• **DESCRIPTION OF THE TASK**: Each record should be copied exactly, and none of them omitted.

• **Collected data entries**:
◆ ◆ ◆ ◆ ◆ ◆ ◆

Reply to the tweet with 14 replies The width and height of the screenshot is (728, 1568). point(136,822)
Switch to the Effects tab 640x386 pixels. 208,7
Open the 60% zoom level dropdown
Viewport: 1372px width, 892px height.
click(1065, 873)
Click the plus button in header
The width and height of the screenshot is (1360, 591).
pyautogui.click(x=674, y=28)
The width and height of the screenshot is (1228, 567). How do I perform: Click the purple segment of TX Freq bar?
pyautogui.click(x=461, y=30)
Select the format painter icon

◆ ◆ ◆ ◆ ◆ ◆ ◆

• **FINISHED EXERCISE**:
Reply to the tweet with 14 replies The width and height of the screenshot is (728, 1568). point(136,822)
Switch to the Effects tab 640x386 pixels. 208,7
Open the 60% zoom level dropdown
Viewport: 1372px width, 892px height.
click(1065, 873)
Click the plus button in header
The width and height of the screenshot is (1360, 591).
pyautogui.click(x=674, y=28)
The width and height of the screenshot is (1228, 567). How do I perform: Click the purple segment of TX Freq bar?
pyautogui.click(x=461, y=30)
Select the format painter icon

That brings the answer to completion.